EXERCISE DIRECTIONS: Your answer should be an exact copy of the lines from the one containing "Screen dimensions: 1920x1127" through the last line of the records below, without any pictures.

SOURCE DATA:

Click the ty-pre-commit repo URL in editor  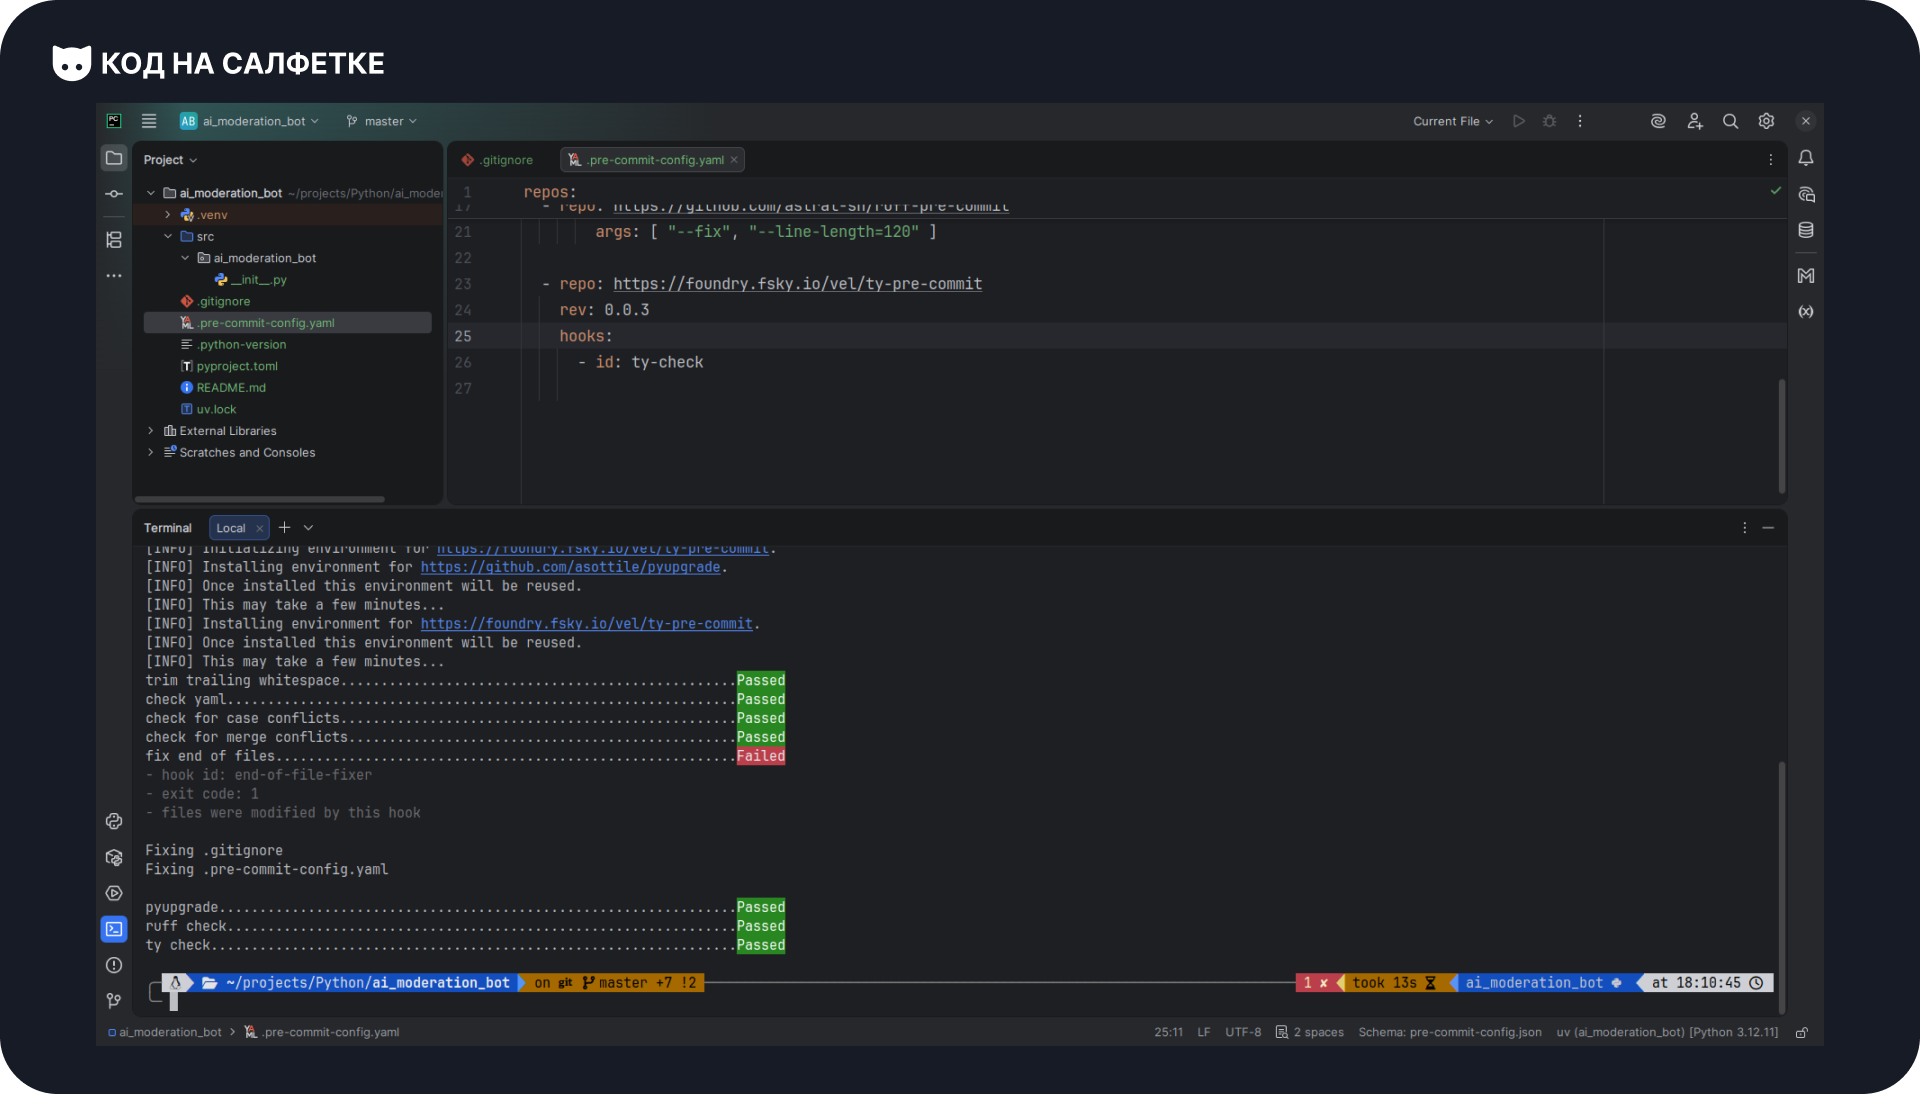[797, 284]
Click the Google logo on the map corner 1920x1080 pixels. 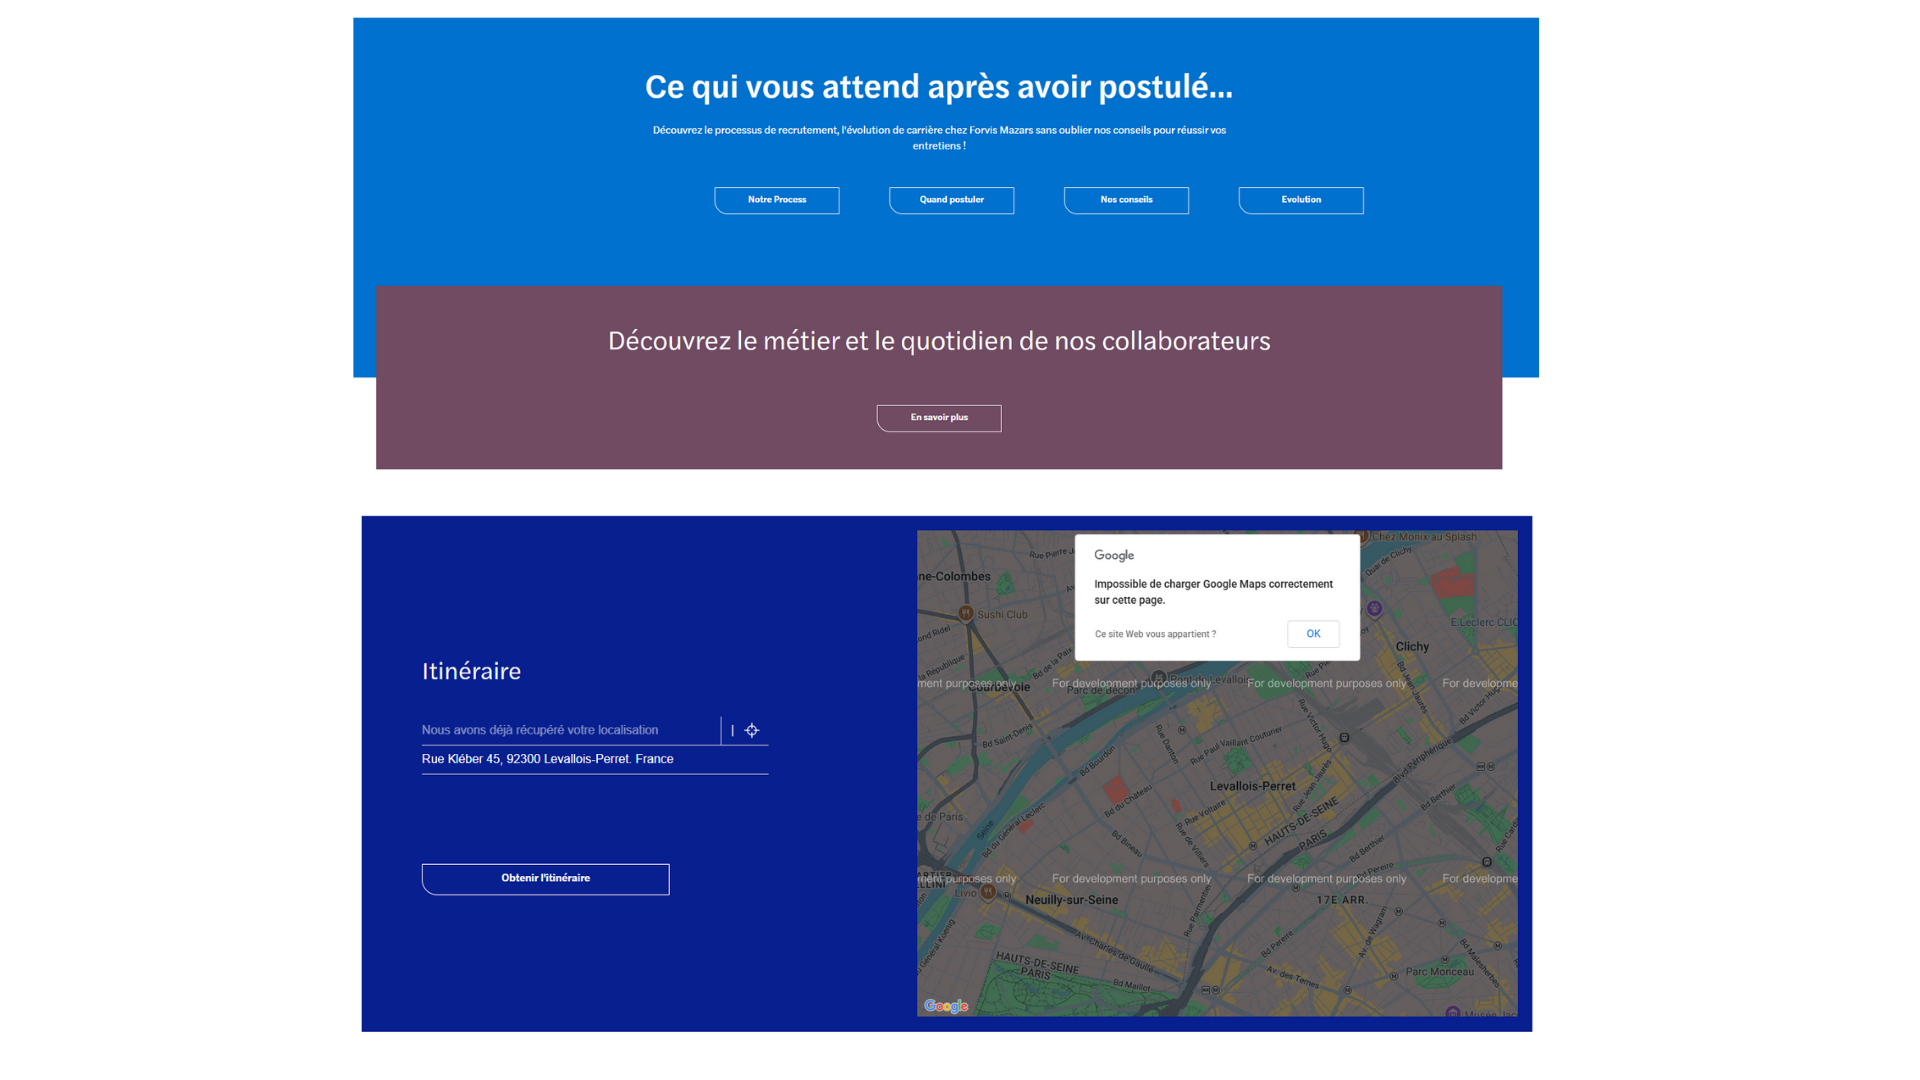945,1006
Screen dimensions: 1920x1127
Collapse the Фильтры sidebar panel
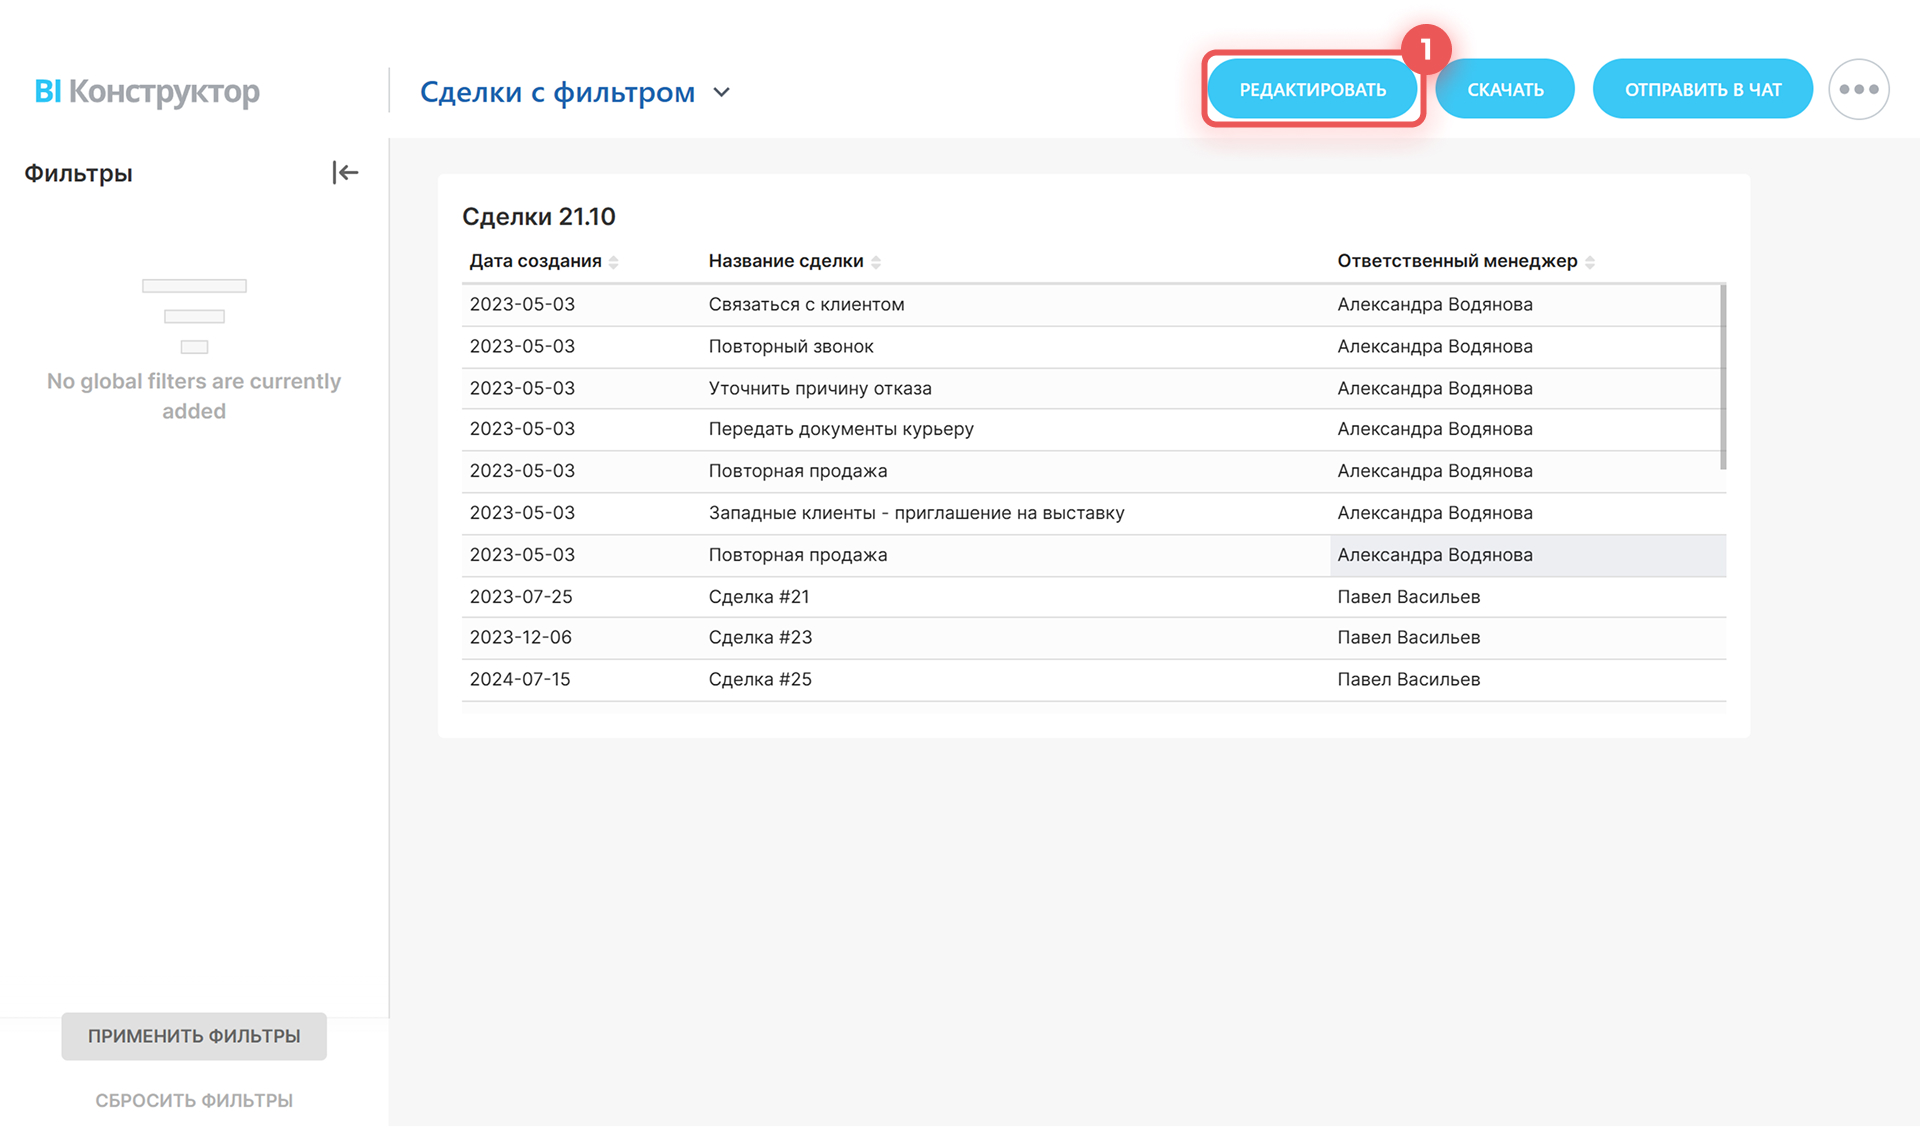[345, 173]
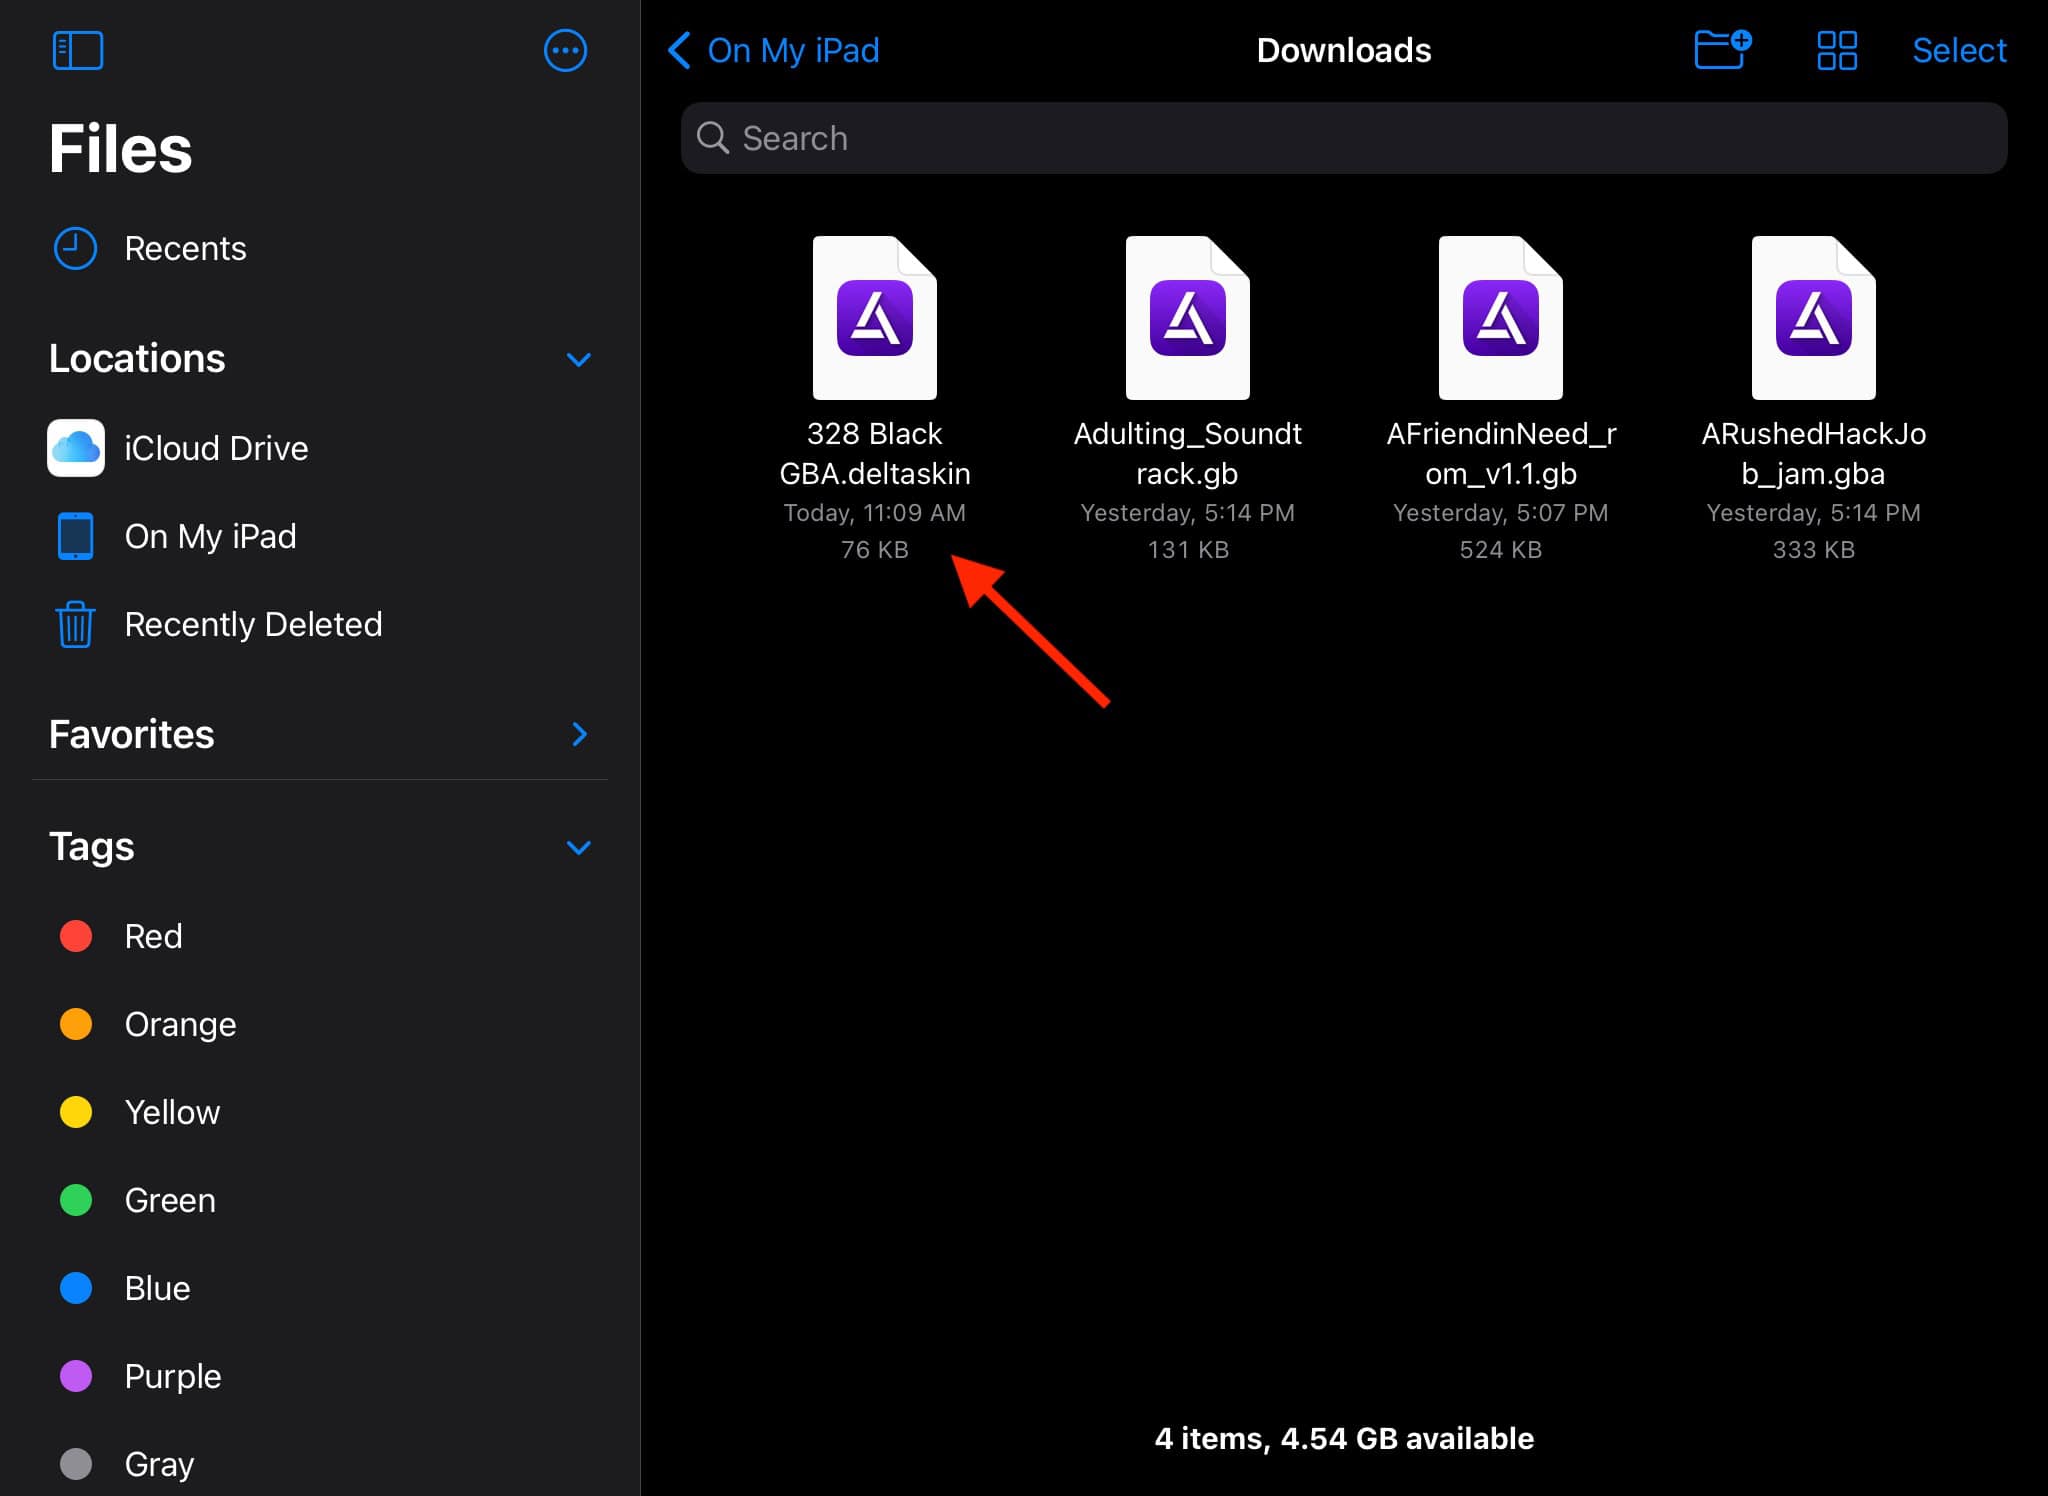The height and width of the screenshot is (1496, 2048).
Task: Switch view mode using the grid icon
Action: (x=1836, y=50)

SOLVED EXERCISE:
Screen dimensions: 1920x1127
Collapse the Фильтры sidebar panel
[345, 173]
The height and width of the screenshot is (1496, 2048).
Task: Switch view mode using the grid icon
Action: (x=1836, y=50)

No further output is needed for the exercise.